----- Dataset records -----

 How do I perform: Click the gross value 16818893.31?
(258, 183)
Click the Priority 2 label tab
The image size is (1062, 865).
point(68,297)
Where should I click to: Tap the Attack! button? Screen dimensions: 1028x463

-----
----- Dataset records -----

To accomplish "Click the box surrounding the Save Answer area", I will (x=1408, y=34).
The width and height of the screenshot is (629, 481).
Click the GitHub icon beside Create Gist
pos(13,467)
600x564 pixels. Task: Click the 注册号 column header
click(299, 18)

-----
----- Dataset records -----

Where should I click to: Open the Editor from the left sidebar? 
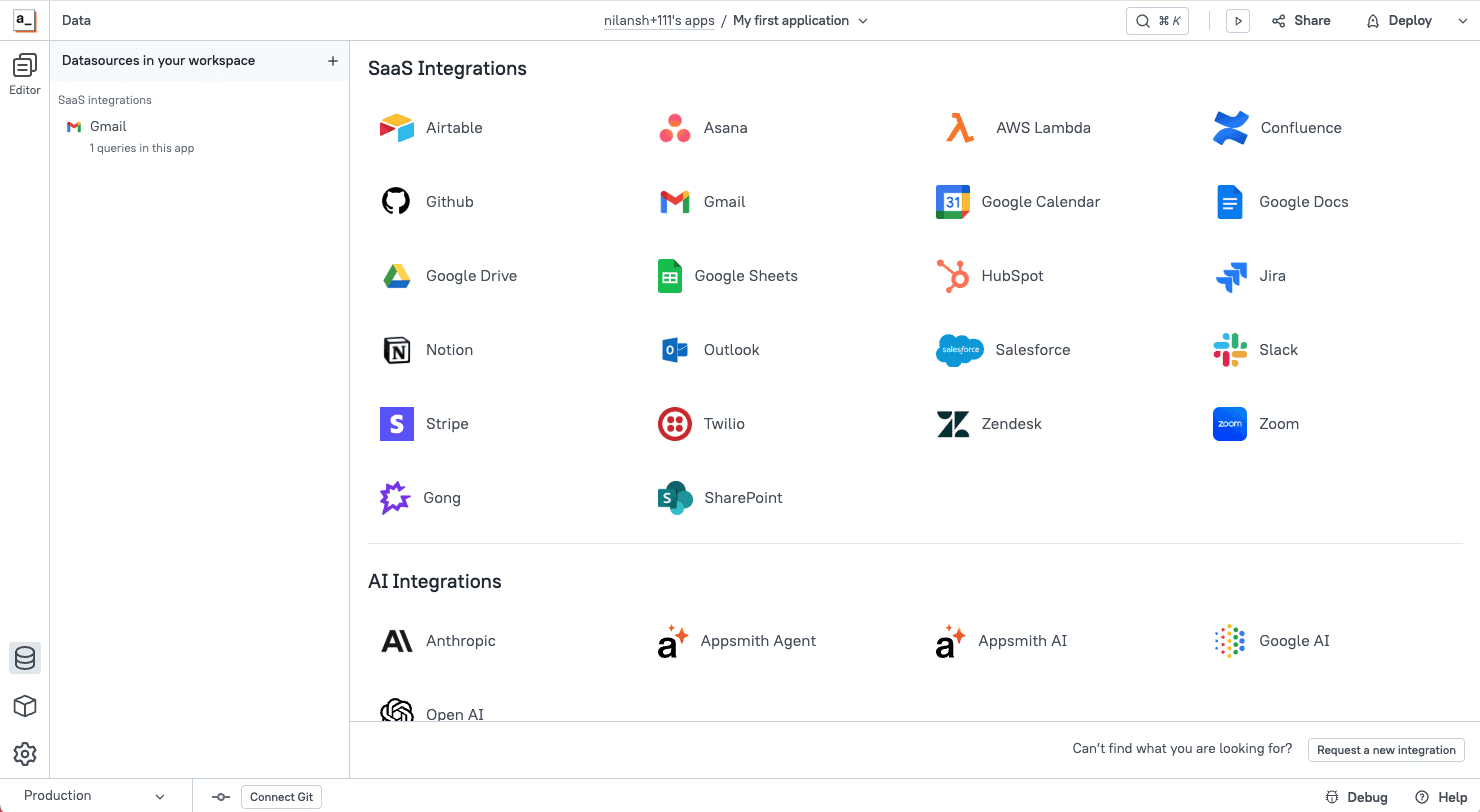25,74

-----

Work to be completed: From the records above, reproduce exactly the lines from the one with "How do I perform: Click" to the one with "Where should I click to: Tap", both included, and no others.

Result below:
 How do I perform: Click the gross value 16818893.31?
(258, 183)
Click the Priority 2 label tab
The image size is (1062, 865).
point(68,297)
Where should I click to: Tap the Attack! button? Screen dimensions: 1028x463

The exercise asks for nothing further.